I have translated that world blessed before as to be happy. I even preached on that a number of years ago. The word blessed when translated as happy, gives us a different image. It tells us that a person can be content, find joy, have the emotional comfort of peace. So that word can be translated Blessed as Happy. But recently I read another Biblical commentator who uses a different image. He was saying that the greek word here can not simply mean happy like it is an emotional contentment. It means more than just being filled with goodness and blessing. The problem he is stating is that in English we have no word to convey the meaning of the word blessed here. The closest he could come up with is to say that the word that is translated here as blessing means to be in a loving relationship. To be content, joy-filled, at peace in a relationship with God that means that we have no worries, no concerns, no fears. His proposition is that this meaning that Jesus is trying to convey to the people is not so much lucky are you if you mourn now, instead it is God is with you in fellowship more than any other time. God is with you in relationship, in a loving meaningful way, when you feel lose of loved ones, when you mourn, when you hunger when you are reviled, when you are persecuted, God comes to you and is with you in an embrace of love and caring, - that is the contentment, that is the joy, that is the happy blessing this word is to convey.

God bless you when you mourn, because God promises you a comfort that his own love, a love so great that he comes to be with you, to take you and surround you in peace. God shares your pain, and knows our sorrows. And that is why we have a victory that we turn to in God. Because God loves us so much we know that death is not the final word. God loves us so much that he comes to us in Jesus Christ to offer us life. A God who loves us so much that he comes to win for us a victory over that grave and will come and embrace us to take us into that peace.

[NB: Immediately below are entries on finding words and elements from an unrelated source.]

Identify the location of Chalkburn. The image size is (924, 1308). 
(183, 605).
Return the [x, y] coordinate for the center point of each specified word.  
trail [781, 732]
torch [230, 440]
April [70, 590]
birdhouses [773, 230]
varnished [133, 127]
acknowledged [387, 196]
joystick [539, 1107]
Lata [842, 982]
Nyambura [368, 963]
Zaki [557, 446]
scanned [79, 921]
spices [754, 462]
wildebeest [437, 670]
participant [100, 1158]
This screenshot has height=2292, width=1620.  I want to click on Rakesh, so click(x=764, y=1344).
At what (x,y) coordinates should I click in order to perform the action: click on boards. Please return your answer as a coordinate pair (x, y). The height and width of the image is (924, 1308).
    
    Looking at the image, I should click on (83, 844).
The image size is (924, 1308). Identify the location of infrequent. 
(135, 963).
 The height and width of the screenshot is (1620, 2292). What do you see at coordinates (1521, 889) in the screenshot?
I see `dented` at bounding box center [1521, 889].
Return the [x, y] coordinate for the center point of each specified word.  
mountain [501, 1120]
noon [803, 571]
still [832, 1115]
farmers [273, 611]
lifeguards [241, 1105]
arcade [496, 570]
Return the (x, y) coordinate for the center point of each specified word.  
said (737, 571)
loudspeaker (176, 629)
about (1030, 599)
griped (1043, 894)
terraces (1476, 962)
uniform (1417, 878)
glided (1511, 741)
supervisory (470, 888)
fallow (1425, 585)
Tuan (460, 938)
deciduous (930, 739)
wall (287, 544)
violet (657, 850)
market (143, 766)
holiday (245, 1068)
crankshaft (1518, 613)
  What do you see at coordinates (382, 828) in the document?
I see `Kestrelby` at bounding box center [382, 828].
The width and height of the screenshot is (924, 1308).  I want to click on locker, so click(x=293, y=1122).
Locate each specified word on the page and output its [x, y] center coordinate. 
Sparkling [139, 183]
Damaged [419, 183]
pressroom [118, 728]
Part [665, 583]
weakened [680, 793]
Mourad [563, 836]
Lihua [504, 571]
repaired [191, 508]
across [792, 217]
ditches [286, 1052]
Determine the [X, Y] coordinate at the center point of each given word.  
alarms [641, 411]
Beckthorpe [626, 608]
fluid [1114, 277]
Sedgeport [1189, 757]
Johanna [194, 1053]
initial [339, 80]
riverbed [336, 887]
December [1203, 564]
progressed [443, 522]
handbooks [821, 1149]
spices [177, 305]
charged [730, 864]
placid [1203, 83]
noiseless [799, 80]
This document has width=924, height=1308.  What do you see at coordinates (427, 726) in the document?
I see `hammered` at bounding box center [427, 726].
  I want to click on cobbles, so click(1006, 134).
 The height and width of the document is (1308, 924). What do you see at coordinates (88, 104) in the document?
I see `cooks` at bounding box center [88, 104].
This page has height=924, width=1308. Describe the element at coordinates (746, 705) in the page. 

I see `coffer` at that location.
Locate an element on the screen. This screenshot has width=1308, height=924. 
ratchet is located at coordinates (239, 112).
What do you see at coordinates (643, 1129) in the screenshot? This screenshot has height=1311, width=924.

Those early disciples who heard this sermon, knew mourning, and they knew sadness. The world teaches that in death is sadness and grief. But Jesus revolutionizes that meaning. He gives them a blessing of a promise of God with them. And even as they mourn his death, we know that suddenly the miracle of Easter took place, because these men and women who grieved in sadness, where filled with the life giving joy, that Jesus had appeared to them, the resurrected Lord come to them and was with them, promises them and us that he will never leave us. That even through death we have that connection with him. That is the blessing that we receive. That is the hope and joy and peace that is given in knowing God. Even on All Saints, we can read these words and see beyond the uniqueness of them, see beyond what the world would see. And see the great news of life everlasting. That God’s people, those who have entered into his kingdom, we today and those yet to come and with the Lord forever. That is the blessing I give to you today. Receive that word of God and his joy. Amen.

May the peace and grace of God be with you this day and throughout the week to come.